*Текст для чтения*

################

Мемуары генерала барона де Марбо
Гусары Бланкенштайна ответили на эту приветственную речь своего полковника громким одобрительным «Ура!», но драгуны Розенберга и уланы эрцгерцога Карла сохраняли неодобрительное молчание. Что касается меня, то, хотя я и очень слабо знал немецкий, чтобы полностью понять речь полковника, те слова, которые я все-таки понял, а также общий тон оратора и позиция, в которой он находился, позволили мне догадаться, о чем же шла речь. И признаюсь, был очень удручен тем, что, хотя и не подозревая о том, и я сам послужил инструментом этому чертову венгру.
Жуткий шум, поднявшийся в толпе, окружавшей меня, дал мне почувствовать и понять все неудобства, которые возникают, когда армия состоит из самых различных народов и представляет собой некий неоднородный конгломерат. Именно такой и была австрийская армия. Все гусары венгерского полка Бланкенштайна одобряли, конечно, то, что предложил их соплеменник. Но драгуны были немцами, а уланы — поляками. Венгр, таким образом, не имел никакого морального влияния на эти два полка, которые в этот тяжелый момент слушали только своих собственных офицеров. Те же заявили, что считают себя связанными актом капитуляции, которую подписал маршал Елачич, и они не хотят своим уходом усложнить положение фельдмаршала и тех своих товарищей, которые уже находятся в плену у французов. Действительно, ведь последние имели полное право отправить их во Францию, если бы часть австрийских войск нарушила заключенный договор. На это гусарский полковник ответил, что если командующий армией, теряя голову, уклоняется от своего долга и сдает войска врагу, то подчиненные не должны советоваться с кем-либо другим, кроме чувства собственного достоинства и привязанности к своей стране. Тогда полковник, размахивая саблей в одной руке и схватив другой рукой штандарт своего полка, воскликнул: «Ну что ж, драгуны! Давайте отдадим французам ваши поруганные штандарты и оружие, которое наш император вам дал, чтобы защищать его. Что касается нас, храбрых гусар, мы присоединимся к нашему августейшему правителю, которому мы еще сможем с честью показать наше незапятнанное знамя и сабли наших храбрых солдат». Затем, приблизившись ко мне и бросив презрительный взгляд в сторону улан м драгун, он добавил: «Я уверен, что, если бы этот молодой француз находился в нашем положении и вынужден был бы принять ту или другую сторону, он встал бы на сторону более храбрых. Французы любят славу так же, как и свою страну, и знают, что такое честь». Сказав это, старый венгерский командир пришпорил лошадь и, пустив свой полк галопом, вскоре исчез вдали.

################

*Исходные данные*
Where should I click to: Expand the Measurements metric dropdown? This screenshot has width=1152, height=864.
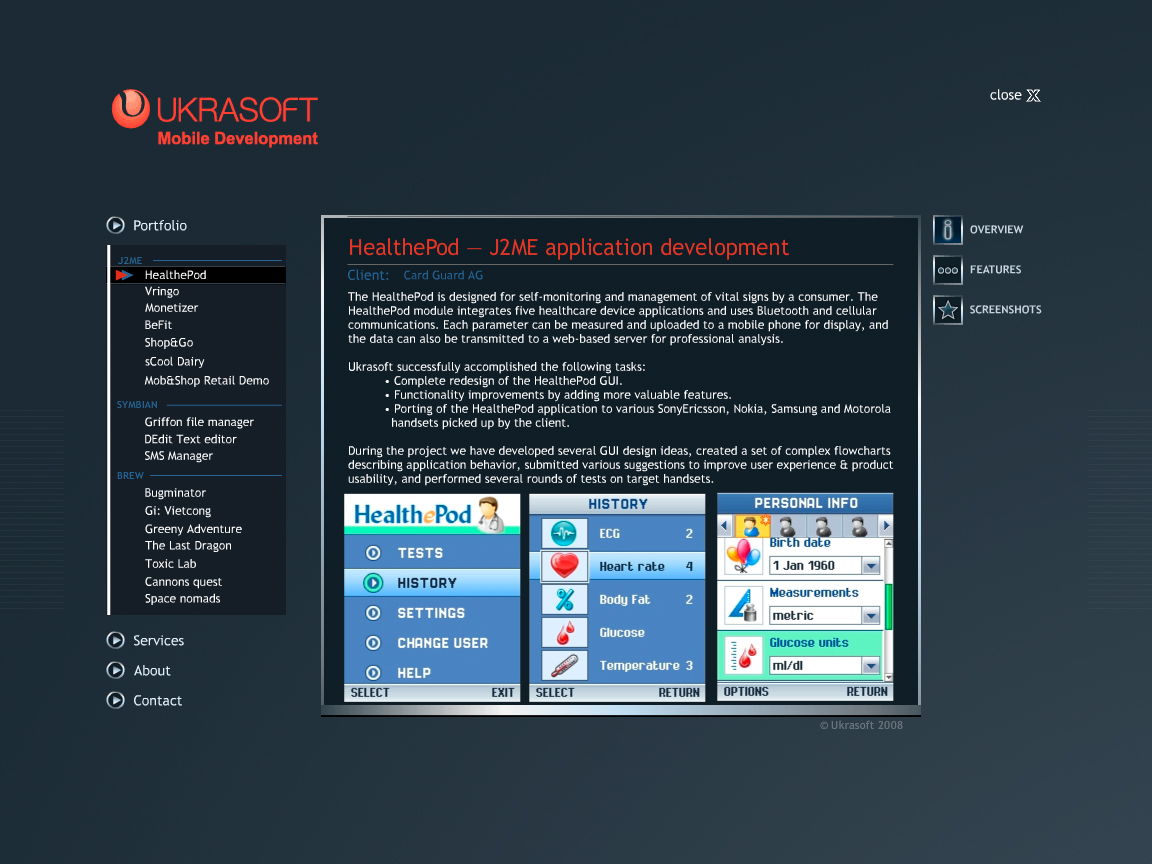[870, 616]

################

Продолжите отрывок из мемуаров генерала Марбо об уходе гусарского полка Бланкенштайна, начиная сразу после его последнего предложения.

*Ответ к заданию*
Правда была в каждом из двух суждений, которые я только что услышал, но философия полковника гусар мне казалась более правильной, потому что она больше соответствовала интересам его страны. Внутренне я одобрял его поведение, но я не мог посоветовать драгунам и уланам следовать его примеру. Это значило бы, что я вышел из той роли, в которой находился, и изменил своему долгу. В этой дискуссии я сохранял строгий нейтралитет, и, как только гусары ускакали, я предложил обоим полковникам других полков следовать за мной, и мы отправились по дороге на Линдау. Вскоре на берегу озера мы обнаружили обоих маршалов, французскую армию и два австрийских пехотных полка, которые не последовали за принцем Роаном. Узнав от меня, что гусары Блан-кенштайна отказались признать капитуляцию и направились в Моравию, оба маршала пришли в чувство полного негодования. Негодование Ожеро было связано, главным образом, с тем, что он боялся, как бы гусары не внесли сумятицу в тылы французской армии, поскольку дорога, по которой они должны были двигаться, пересекала местность, где находился император и было оставлено много раненых и целые парки артиллерии. Но полковник гусарского полка Бланкенштайна не посчитал возможным отметить свое присутствие даже простым приветственным жестом, настолько он спешил удалиться из страны, где властвовали французские войска. Поэтому он старался избегать все наши посты, все время выбирать проселочные дороги, днем скрываться в лесу и быстро двигаться по ночам. Таким образом без особых осложнений он достиг границы Моравии, где и соединился с корпусом австрийской армии.
Что касается войск, оставшихся с фельдмаршалом Елачичем, то после сдачи ими своего оружия, знамен, штандартов и лошадей они на один год стали пленниками честного слова и направились в мрачном молчании внутрь Германии, с тем чтобы в весьма печальном состоянии достигнуть Богемии. Я вспоминал, глядя, как они уходили, благородную речь старого венгерского полковника, и мне казалось, что на многих лицах улан и драгун я видел выражение сожаления о том, что они не последовали призыву старого вояки. Казалось, что они стонали, сравнивая славный выбор венгерских гусар Бланкенштайна с их собственным унизительным положением. Среди трофеев, которые корпус Елачича был вынужден нам отдать, находилось 17 знамен и 2 штандарта, и маршал Ожеро спешил, согласно тогдашнему обычаю, отослать их императору со своими адъютантами. Для выполнения этой миссии он назначил начальника эскадрона Масси и меня. Мы отправились в Вену через Кем-птен, Мюнхен, Браунау, Линц и Санкт-Пёльтен. За несколько лье до прибытия в этот последний город мы, проезжая по берегу Дуная, полюбовались великолепным аббатством Мёльк, одним из самых богатых в мире. В этом месте четыре года спустя я подвергался страшной опасности и заслужил похвалу императора за свершение у него на глазах одного из самых блестящих военных подвигов моей карьеры. И вы увидите это, когда я буду рассказывать вам о кампании 1809 года. Однако не будем предвосхищать события.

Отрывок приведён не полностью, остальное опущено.